How to deal with AI supply chain attacks

After discussing the definition of AI incidents, the guide offers advice on preparing for and dealing with specific events, such as attacks on AI systems, third-party model providers, and AI supply chains. "AI supply chains can get complicated because every vendor that you rely on is now using AI, and they're all using different AI," said CYGNVS's Parthasarathi. "If you've got a CRM system and HR system and a financial system, like every one of them is using some kind of AI, and they're all using different LLMs or maybe some combination."

Kaufmann said that AI supply chains are inherently more opaque than software supply chains.

It’s difficult to trace where training data came from, who modified a model, or how its outputs were influenced. That lack of transparency creates a trust gap, and attackers can exploit it by embedding risks where traditional tools don’t look, in weights, tokens, or data itself, not just code.

MJ Kaufmann

Unlike code that can be easily scanned today for vulnerabilities and attacks, supply chain attacks may not be observable until an AI system is running and targeted, Venafi's Bocek said. "Attacks on AI supply chain may be specific to manipulating training data to a long-term social engineering attack on models that are only executed under certain prompts and with certain data."

How to get the most out of the OWASP GenAI guide 

Bocek said the guide can be very useful to security teams because it gives specific indicators of compromise to look for and compares them to traditional attacks where security teams have controls and response mechanisms in place. "This enables security teams to understand risks to how their business is using AI and plan for detection and response," he said. "It helps prepare security teams for the roles and outcomes that will be required, and how they can begin to train teams." 

Security teams now have indicators of compromise that they can begin to monitor and build on. "They can then establish the level and type of risks their organization can accept in the new agent AI world," Bocek explained. "It’s a huge step as we head to a world of AI agents working across businesses, connecting to sensitive data, and taking actions."
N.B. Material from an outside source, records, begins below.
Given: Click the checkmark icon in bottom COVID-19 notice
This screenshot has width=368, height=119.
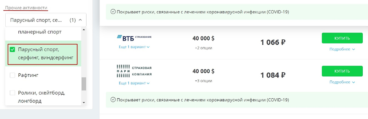Looking at the screenshot, I should 113,99.
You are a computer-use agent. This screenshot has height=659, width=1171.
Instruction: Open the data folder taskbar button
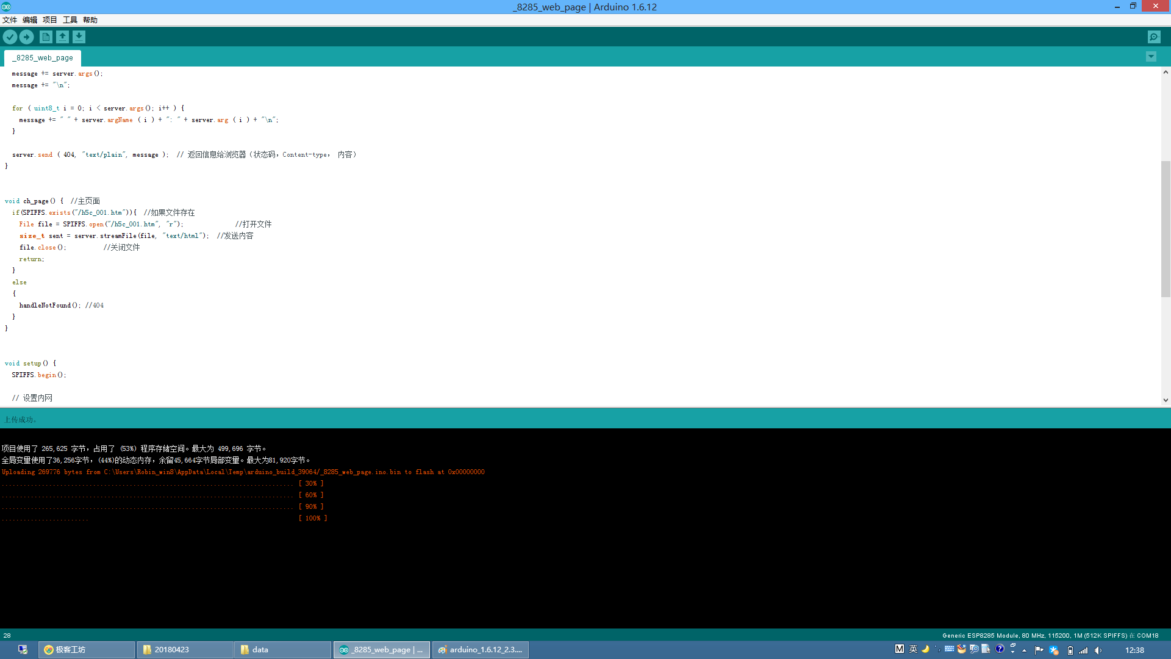282,650
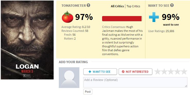
Task: Open the Logan movie poster
Action: [27, 40]
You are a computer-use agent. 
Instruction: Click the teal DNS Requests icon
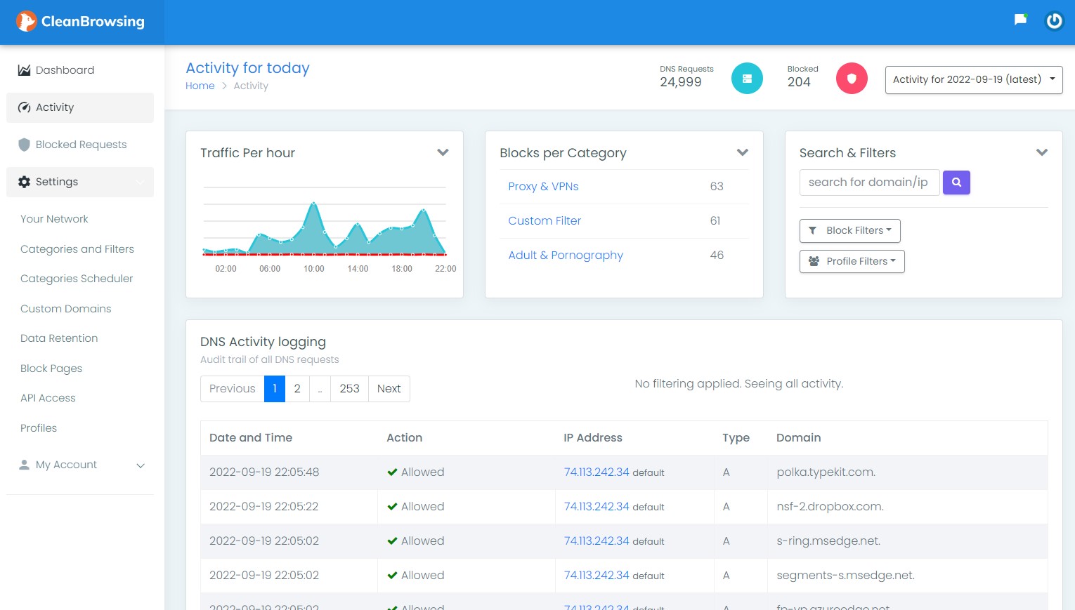pyautogui.click(x=747, y=78)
Kaufmann said that by using this guide, teams can integrate GenAI-specific risks into their existing incident response playbooks, train their teams on new attack types, and develop detection and escalation processes tailored to AI-driven systems.
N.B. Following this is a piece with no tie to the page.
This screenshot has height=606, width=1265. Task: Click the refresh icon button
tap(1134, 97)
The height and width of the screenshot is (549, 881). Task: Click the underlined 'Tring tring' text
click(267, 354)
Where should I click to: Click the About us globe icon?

Developers, too, can benefit from the guide. "It helps developers understand the paths attackers are and will take to attack their AI systems," Bocek said. "With this knowledge, developers can assess how they are using AI, make changes, and also partner with security teams to monitor AI systems for attack."

The guide is an excellent awareness tool for devs, as it outlines attack types and failure modes they might not have encountered yet, such as model poisoning, jailbreak chaining, or prompt-based data exfiltration, Kaufmann said.
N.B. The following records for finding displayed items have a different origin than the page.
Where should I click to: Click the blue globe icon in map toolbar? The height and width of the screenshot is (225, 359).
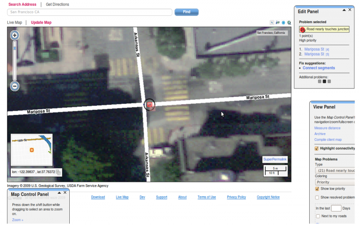(284, 23)
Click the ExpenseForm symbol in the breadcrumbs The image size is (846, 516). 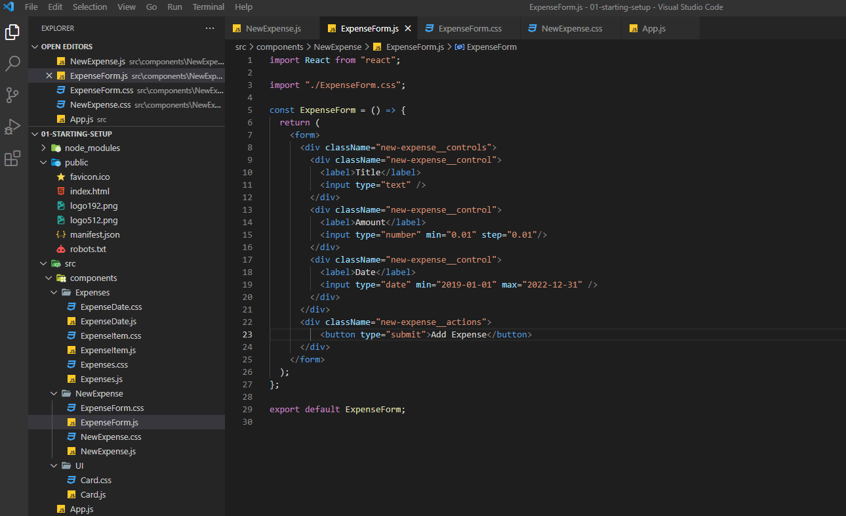click(x=491, y=47)
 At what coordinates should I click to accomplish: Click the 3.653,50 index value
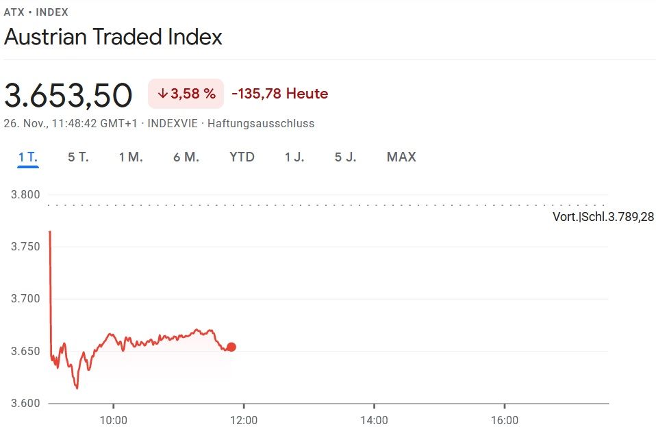[x=68, y=95]
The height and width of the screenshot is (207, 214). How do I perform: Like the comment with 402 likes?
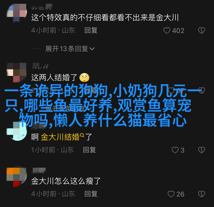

This early exposure can help teams build safer GenAI features from the start, not just patch them after a breach.

MJ Kaufmann

New risks demand more focus

Bocek noted that the OWASP GenAI guide is timely because AI is creating new risks. "AI is not deterministic and flaws in training or misuse can quickly emerge," he explained. "AI systems drift over time, as we see from hallucinations, and don’t get back to a good working state."

"We need the response guide to be able to identify attacks on AI systems and differentiate from training or operational flaws," he said. Bocek cited the example of an attacker seeking to extract training data or seeking to take a system offline by attacking the model to deny service. "This is made even more complicated, since AI systems aren’t deterministic, so they can be difficult to assess exactly where an incident occurred, why, and how to remediate," he said.

As we head into a world where AI agents are making decisions, connecting to databases and systems of record like ERP and HR, and working increasingly autonomously. This guide is an important step in arming security teams and developers in improving systems and preparing responses.